LOLITA e/o l’AMERICA
Esattamente 50 anni fa, nel 1962, usciva il film di Stanley Kubrick tratto dal libro-scandalo di Vladimir Nabokov – “Lolita” – pubblicato per la prima volta a Parigi nel 1955 in un’edizione quasi clandestina.
Caso letterario clamoroso, è il racconto del morboso rapporto tra il quarantenne Humbert Humbert e la dodicenne Dolores Haze, soprannominata Lolita. Fu comunque Kubrick, più che Nabokov, a costruire il mito erotico della ninfetta americana, che tanta influenza ebbe sulla moda e sul costume occidentale. Lo stesso lancio della pellicola fu accompagnato da un’operazione di co-marketing ante litteram con lo stilista francese Jean Dessès, il re dello chiffon, il cui profumo “Celui” venne donato alle spettatrici nelle sale cinematografiche. Ma questo film stimolò soprattutto i grafici editoriali, innescando una corsa senza freni a copertine sempre più allusive, dal design focalizzato sugli archetipi del maschio seduttore e della femmina adolescente.
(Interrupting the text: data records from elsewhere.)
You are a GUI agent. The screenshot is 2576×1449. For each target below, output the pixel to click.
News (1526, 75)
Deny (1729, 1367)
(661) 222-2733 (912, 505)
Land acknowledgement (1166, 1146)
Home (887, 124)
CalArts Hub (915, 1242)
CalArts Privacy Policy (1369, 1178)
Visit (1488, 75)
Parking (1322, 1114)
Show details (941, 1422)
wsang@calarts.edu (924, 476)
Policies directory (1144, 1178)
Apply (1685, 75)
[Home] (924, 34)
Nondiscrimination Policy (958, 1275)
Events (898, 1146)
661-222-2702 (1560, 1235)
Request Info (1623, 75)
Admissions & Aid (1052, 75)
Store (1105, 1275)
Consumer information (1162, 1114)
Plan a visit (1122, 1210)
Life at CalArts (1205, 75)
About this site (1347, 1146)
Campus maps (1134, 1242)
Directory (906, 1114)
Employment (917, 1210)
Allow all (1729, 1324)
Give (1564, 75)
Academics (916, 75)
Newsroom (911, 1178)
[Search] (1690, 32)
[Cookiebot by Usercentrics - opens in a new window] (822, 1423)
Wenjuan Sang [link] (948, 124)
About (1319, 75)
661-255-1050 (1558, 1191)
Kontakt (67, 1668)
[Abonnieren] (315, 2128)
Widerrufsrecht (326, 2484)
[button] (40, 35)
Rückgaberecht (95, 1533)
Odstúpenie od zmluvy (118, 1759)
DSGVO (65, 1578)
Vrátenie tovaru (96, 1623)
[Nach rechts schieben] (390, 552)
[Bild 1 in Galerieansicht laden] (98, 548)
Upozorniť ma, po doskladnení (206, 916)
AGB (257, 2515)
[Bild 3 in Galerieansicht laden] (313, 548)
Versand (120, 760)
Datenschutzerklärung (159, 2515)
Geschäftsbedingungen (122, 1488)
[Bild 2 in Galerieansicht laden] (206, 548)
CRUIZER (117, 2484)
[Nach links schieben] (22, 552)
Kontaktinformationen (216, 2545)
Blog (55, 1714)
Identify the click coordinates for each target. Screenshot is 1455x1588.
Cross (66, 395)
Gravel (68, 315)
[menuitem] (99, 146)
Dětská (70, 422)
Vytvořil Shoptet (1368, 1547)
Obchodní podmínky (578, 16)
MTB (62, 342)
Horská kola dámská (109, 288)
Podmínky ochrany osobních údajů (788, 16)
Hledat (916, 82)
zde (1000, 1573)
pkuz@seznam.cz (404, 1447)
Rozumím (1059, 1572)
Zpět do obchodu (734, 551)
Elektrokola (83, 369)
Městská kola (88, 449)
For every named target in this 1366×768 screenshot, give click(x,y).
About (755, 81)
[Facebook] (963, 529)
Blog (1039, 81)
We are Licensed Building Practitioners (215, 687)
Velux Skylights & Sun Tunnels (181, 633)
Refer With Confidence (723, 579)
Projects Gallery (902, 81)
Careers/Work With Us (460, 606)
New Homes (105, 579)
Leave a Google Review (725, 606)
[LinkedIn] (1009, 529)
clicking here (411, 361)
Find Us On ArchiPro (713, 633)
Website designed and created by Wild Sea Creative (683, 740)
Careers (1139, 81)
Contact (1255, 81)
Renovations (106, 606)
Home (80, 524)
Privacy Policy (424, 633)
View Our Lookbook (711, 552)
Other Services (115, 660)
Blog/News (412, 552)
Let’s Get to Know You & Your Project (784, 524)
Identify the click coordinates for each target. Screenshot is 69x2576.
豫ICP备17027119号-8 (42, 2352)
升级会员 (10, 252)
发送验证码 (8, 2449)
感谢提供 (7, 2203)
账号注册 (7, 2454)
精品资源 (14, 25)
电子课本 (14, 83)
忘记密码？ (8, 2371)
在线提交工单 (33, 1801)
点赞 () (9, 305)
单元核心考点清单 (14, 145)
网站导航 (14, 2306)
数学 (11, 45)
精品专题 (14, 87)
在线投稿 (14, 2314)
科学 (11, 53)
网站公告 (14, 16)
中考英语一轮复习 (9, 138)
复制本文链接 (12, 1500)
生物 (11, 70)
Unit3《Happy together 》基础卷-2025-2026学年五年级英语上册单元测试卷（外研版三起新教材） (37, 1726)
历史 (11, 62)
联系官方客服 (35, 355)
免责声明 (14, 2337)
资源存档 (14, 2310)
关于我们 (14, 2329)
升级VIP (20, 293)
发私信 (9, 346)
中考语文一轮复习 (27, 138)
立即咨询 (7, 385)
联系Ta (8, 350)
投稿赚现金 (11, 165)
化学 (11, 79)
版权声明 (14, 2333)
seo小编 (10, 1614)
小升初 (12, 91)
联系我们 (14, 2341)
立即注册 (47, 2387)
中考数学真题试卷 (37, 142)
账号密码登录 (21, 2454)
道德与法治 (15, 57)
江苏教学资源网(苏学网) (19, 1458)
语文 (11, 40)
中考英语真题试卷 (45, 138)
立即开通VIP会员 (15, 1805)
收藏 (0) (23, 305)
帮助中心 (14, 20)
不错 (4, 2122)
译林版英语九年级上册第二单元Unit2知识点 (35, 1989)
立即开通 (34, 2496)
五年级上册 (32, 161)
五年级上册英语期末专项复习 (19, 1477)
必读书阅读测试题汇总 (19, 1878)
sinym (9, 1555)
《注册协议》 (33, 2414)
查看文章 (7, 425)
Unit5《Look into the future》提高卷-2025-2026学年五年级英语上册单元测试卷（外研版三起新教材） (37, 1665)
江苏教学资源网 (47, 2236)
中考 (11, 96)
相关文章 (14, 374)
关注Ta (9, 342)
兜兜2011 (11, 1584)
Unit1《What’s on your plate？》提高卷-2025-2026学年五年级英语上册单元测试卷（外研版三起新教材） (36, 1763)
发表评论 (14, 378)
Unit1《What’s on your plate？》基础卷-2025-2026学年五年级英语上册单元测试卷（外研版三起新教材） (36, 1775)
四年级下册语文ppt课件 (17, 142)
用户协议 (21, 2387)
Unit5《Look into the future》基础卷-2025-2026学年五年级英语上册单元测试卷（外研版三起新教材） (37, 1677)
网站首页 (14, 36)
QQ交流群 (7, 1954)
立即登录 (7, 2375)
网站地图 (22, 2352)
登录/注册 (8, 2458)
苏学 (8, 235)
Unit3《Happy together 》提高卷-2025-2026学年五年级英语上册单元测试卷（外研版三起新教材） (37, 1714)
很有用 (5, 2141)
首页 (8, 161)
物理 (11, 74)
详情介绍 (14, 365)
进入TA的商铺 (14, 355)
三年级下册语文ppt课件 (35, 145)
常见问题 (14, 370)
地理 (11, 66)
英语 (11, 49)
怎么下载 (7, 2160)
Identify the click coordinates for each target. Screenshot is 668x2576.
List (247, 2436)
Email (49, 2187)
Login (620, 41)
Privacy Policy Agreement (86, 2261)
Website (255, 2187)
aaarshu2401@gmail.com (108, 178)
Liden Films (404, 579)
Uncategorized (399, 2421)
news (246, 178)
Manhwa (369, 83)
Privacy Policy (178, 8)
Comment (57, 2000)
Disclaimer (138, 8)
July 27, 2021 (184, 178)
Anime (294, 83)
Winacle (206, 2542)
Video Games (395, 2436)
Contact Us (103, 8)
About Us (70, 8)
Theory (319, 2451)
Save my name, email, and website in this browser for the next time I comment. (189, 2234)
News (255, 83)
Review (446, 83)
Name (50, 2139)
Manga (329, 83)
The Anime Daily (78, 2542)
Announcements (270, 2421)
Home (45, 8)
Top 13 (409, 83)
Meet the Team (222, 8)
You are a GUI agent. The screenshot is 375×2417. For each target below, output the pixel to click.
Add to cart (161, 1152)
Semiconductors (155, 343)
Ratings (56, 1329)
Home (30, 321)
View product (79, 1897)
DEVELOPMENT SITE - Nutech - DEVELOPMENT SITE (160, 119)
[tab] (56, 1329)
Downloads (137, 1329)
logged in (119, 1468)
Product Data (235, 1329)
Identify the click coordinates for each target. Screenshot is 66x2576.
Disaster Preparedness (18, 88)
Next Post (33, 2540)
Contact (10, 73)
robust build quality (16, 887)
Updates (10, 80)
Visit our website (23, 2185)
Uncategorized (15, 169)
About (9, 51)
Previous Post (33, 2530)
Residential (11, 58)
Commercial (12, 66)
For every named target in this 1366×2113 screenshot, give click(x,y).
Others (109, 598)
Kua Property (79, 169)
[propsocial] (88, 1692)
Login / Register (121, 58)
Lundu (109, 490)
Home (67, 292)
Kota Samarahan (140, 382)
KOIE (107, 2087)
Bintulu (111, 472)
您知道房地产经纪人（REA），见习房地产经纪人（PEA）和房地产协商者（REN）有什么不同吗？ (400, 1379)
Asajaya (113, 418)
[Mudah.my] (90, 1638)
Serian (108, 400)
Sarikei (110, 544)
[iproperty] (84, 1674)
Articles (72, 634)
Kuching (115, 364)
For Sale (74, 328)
Così, se le prime vesti editoriali non attribuiscono un volto preciso a Lolita, dopo la trasposizione del libro sul grande schermo (con protagonista Sue Lyon ) l’ambigua teenager col leccalecca e i calzettoni bianchi comincia ad assumere una sua immagine precisa. Fino alla vera svolta nel 1980, quando Mondadori bandendo ogni pruderie mette in copertina la sensuale “Ragazza con gatto” del pittore Balthus, che rende il particolare momento di transizione dal mondo innocente dell’infanzia a quello adulto smaliziato.
Infine, con le edizioni Adelphi degli anni ’90, la cui cover parla un linguaggio decisamente polisemico, si conclude la metamorfosi di Lolita da ninfetta emblema della decadenza dei valori contemporanei a moderna “Ninfa, uno di quegli esseri quasi immortali che furono i primi ad attirare il desiderio degli Olimpi verso la terra e a invadere la loro mente con la possessione erotica” (così recita la copertina).
In effetti, nelle intenzioni di Nabokov, russo di nascita e americano per scelta, Lolita si identifica col Mito a stelle e strisce. In questo senso il suo è un romanzo “casto”, che lungi dall’essere una critica all’America vuole riscoprire in essa mitiche suggestioni. L’intuizione centrale del libro, infatti, è quella della bambina-donna che torna costantemente d’attualità. Nabokov non ha inventato Lolita, bensì ha ricreato un’antica perversione umana ambientandola nel Paese dove la produzione seriale della bellezza espone la donna e in particolare l’adolescente ad un consumo precoce. Nel mondo di Hollywood le ninfette già esistevano e lo scrittore non fa che riscoprirle, facendone emergere le caratteristiche di capricciosità, torpidezza, immoralità. Ecco perché la sua Lolita appare così scevra di virtù, incline a coltivare solo passioni vane, dai fumetti ai vestiti nuovi, dai dolciumi ai divi del cinema, assumendo persino connotati diabolici nel suo look apparentemente pulito (i capelli ben lavati, i calzini bianchi…), contrastante con l’odissea psicologica dell’intellettuale Humbert che sconta il suo sogno impossibile di felicità con l’inferno interiore, fino a trasformarsi in un assassino.
Quindi, se Nabokov con Lolita ha inteso scrivere un romanzo a suo modo “etico” che mostra la degradazione della donna moderna destinata ad incarnarsi o nella ragazzetta sgualdrina o nella vanitosa e vorace madre di lei, Kubrick ha voluto porre l’accento sulla provocante sensualità della bambina americana che scatena nell’ingenuo maschio europeo un delirio di idolatria e voyeurismo. La moda ha più attinto alla visione scandalosa di Kubrick che all’idealità inquieta di Nabokov, ignorando con eccessiva superficialità che “il peccato non rende l’uomo libero”.